• [The data]
• • • •

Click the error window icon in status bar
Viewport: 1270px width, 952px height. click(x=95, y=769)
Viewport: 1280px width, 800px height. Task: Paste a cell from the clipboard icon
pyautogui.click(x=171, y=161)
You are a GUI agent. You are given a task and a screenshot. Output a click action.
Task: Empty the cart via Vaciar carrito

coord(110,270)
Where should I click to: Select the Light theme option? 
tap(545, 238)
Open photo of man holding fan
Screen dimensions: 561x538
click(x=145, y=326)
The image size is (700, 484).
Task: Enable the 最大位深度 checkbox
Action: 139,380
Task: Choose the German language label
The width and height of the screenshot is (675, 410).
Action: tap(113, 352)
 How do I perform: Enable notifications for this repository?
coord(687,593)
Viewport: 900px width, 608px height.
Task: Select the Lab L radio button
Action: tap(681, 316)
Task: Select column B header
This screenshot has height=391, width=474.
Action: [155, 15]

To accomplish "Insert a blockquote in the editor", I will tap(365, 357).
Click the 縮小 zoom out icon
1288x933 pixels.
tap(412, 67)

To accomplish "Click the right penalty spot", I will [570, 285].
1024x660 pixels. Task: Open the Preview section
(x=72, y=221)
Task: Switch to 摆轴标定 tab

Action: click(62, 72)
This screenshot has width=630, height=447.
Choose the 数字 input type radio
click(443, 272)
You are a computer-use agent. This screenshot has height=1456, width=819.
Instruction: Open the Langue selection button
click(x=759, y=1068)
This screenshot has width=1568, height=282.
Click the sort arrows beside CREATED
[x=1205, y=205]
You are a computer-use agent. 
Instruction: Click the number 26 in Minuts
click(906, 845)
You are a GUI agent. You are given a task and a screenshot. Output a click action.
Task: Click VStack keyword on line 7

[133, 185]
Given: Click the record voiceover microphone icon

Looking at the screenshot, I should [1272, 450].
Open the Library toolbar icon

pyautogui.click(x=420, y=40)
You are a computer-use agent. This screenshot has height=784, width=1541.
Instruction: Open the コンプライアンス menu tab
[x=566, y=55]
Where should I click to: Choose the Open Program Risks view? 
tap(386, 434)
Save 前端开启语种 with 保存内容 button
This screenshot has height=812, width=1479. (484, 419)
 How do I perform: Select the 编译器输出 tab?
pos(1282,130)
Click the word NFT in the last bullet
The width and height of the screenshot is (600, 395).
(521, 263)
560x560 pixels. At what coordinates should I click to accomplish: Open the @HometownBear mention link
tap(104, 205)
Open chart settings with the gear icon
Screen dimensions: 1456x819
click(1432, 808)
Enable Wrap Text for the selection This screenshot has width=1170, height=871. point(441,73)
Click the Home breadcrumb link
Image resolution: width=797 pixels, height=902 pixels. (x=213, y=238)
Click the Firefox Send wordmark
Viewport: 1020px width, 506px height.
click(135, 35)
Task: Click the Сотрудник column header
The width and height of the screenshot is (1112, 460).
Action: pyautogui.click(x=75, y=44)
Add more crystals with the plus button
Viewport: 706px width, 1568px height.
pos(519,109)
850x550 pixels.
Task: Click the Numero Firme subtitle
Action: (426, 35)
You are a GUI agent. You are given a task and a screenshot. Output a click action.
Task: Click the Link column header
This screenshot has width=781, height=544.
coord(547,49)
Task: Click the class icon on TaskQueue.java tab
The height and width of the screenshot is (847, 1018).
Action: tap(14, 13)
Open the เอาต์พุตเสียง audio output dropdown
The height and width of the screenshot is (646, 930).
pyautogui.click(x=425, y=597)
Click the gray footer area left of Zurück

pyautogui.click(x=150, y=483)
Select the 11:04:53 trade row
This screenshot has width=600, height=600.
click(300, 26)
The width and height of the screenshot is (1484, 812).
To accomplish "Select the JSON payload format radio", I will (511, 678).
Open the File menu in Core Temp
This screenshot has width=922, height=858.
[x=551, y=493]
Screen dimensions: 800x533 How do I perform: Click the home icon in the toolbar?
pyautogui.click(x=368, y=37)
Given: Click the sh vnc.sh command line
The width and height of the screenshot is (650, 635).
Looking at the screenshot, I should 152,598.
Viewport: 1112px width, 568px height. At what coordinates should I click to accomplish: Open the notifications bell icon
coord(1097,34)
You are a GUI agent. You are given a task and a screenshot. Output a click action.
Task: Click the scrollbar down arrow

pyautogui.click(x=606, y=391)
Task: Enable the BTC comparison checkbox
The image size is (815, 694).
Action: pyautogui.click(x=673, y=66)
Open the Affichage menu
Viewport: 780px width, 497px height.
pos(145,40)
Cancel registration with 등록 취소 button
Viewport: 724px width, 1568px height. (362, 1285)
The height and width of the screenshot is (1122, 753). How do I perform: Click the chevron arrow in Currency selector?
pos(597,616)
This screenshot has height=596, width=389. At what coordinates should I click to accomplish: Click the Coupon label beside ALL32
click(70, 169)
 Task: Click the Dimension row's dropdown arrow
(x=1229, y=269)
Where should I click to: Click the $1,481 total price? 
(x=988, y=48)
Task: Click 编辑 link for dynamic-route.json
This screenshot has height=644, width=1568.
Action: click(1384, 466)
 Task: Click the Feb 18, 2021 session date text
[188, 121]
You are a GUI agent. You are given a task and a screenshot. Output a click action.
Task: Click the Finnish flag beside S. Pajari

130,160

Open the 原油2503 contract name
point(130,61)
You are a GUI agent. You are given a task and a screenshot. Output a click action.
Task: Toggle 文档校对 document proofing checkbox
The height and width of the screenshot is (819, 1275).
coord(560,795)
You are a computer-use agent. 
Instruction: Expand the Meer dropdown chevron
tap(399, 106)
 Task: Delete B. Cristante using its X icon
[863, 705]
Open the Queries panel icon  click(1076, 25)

• • • •

• [Task instructions] From the records above, copy every line that holds the word "header".

• [Result]
Task: Select column B header
Task: Click the Сотрудник column header
Task: Click the Link column header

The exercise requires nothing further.